II 2.2 Bahadum

139 31 44
                                    

Depois de tantas reuniões e uma noite mal-dormida, o dia havia sido longo demais. Serena ansiava por se deitar na cama e deixou o Conselho rumo à Ala do Kral. Joshua ficou para trás, discutindo questões políticas com nobres locais. Em seguida, ele se reuniria com senhores donos das maiores plantações de Adij Rariff. Apesar da boa gestão de Noa, que se reuniu com agricultores locais e providenciou incentivos para o plantio em zonas pouco aproveitadas, Adij Alim ainda sofria com a escassez de alimentos.

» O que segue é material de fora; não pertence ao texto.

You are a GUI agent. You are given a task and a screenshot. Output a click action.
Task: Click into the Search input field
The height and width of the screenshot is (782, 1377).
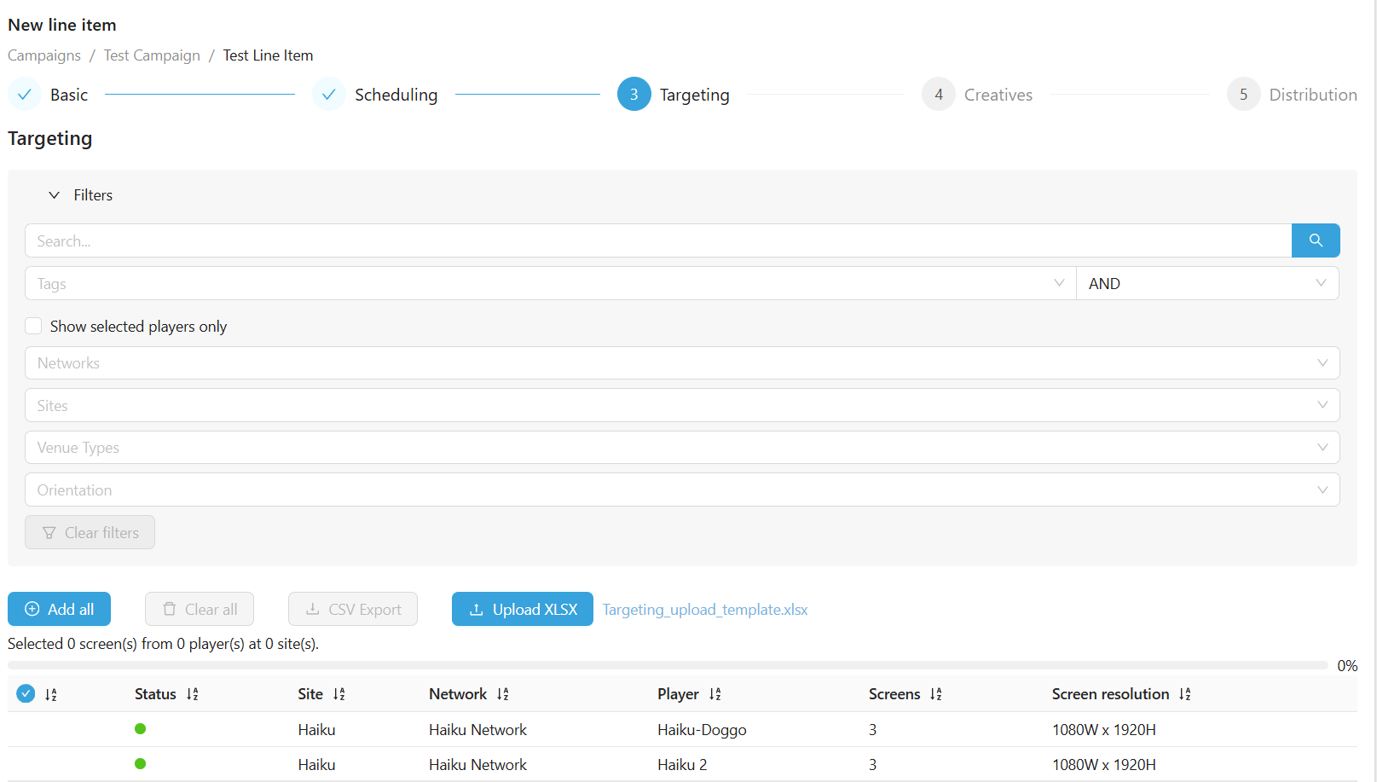click(x=657, y=240)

O solo de Palacianos nunca mais se recuperou.

Desde que Noa assumira os tronos, Sloan Blake comandava uma comissão de especialistas, agricultores e donos de terras que tentavam descobrir novas formas de cultivar os grãos e contornar a seca.

Apesar desses esforços, a falta das inscrições dos Maël gerava um abismo de fome em Adij Alim. No último Conselho, Serena e Joshua articularam mais um aumento de impostos. Os nobres pagariam mais para que o Kral pudesse incrementar a cesta de alimentos que as famílias mais necessitadas recebiam.

No entanto, Serena sentia que não era suficiente. Adij Alim não comportava tantas pessoas e aquelas terras só tinham sido tão populosas porque, durante anos e anos, os solos eram férteis – graças aos Maël.

Todos os clãs sofriam e Serena sentia-se cada vez mais culpada.

Naquela manhã, mesmo com o enjôo da terceira gravidez, ela saiu à cavalo e pediu aos guardas que a escoltassem até as regiões mais carentes de recursos. Serena fazia questão de ver de perto os mais necessitados, mas também era uma ordem de Noa Rariff: ela e Joshua Blake eram os regentes de Adij Rariff enquanto Noa estivesse longe e, por isso, deveriam ser conhecidos e reconhecidos naquelas terras.

Há cinco anos, quando ela assumira o trono, o fizera sem, ao menos, a autorização de Noa. A morte de Enzo Yezekael, o regente destacado na época, ainda fazia o cérebro de Serena trabalhar. Ela tinha um caderno inteiro dedicado àquele episódio, onde havia reunido todas as informações sobre o envenenamento.

Enzo Yezekael fora morto um dia antes da batalha.

Ele mesmo se intoxicara ao abrir uma carta vazia, contendo o pó mortal.

A planta que era a base do veneno crescia ao Sul de Palacianos, e Leila insistia que apenas mãos experientes seriam capazes de fazer um veneno tão potente, já que a planta era extremamente rara e o veneno era de difícil extração.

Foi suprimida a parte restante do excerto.